OTTAWA—At this point during last year’s flu season, Canada had already recorded 711 positive cases of influenza.
So far this year, there have been just 17.
“Influenza is way behind the eight ball here,” said Dr. Gerald Evans, chair of infectious disease in the department of medicine at Queen’s University in Kingston.
Many health experts feared that a fall wave of COVID-19 would not only be worse than the first wave in the spring, but it would come just as seasonal flu infections started to spread, making it impossible for hospitals to keep up.
COVID-19 is proving to be worse this fall, with more than 1,400 people in hospital, about one-fifth of them in critical care. The flu, however, is not.
In the first week of November, not one province or territory reported a single patient hospitalized with the flu, compared with 60 during the same week a year ago.
In 2019, provinces reported 147 lab-confirmed cases of flu the first week of November. This year, they reported four.
This despite testing more than twice as many people for flu than usual—almost 10,000 tests done in the first week of November, compared to a six-year average of about 4,500.
“The percentage of laboratory tests positive for influenza has remained at exceptionally low levels,” says the Public Health Agency of Canada’s weekly flu watch report.
Signs from the Southern Hemisphere, which gets hit with flu season first, were reason to hope the “twindemic” wasn’t going to happen here.
New Zealand said its flu infections were down 99.8 percent and in Australia lab-confirmed cases of flu were down 93 percent. In 2019, more than 800 Australians died of the flu. In 2020, that number to date is 36.
South Africa’s National Institute for Communicable Diseases reported only one case of the flu out of about 4,000 random surveillance tests performed.
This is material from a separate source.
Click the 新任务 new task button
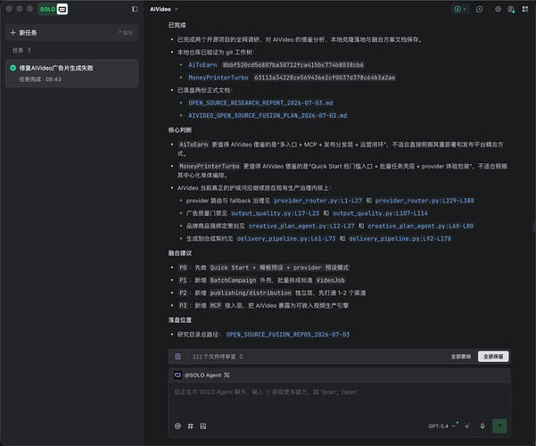 pyautogui.click(x=72, y=33)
Most years the program detects about 1,000 cases.
While Canada’s flu season is still in the early days—it typically starts in late August and dies out in April—Evans said all the signs here suggest Canada will report similar numbers in the end.
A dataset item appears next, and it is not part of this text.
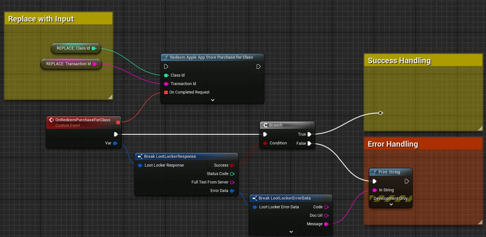Click the Success Handling comment header
Screen dimensions: 486x237
pos(423,61)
He said most of the credit goes to the public health measures taken to slow COVID-19, the hand washing, social distancing and mask-wearing, as well as the dramatic drop in international travel.
Evans said even if travellers from abroad are getting in, they’re less likely to bring the flu with them because influenza is so low elsewhere as well.
Canada is also pushing the flu vaccine harder than ever, and Canadians are listening. Although Canadian provinces ordered almost 25 percent more flu shots than last year, many can’t keep up with demand.
Alberta has already vaccinated 1.14 million people, less than a month after the vaccine became available there. In 2019, the province vaccinated 1.4 million total.
Evans said a more-vaccinated population fighting back a virus that is less prevalent, is going to make this flu season a non-event.
“It’s the perfect storm not to have a very good influenza season,” he said.
Not only will that help hospitals cope with COVID-19, it means fewer Canadians are going to die.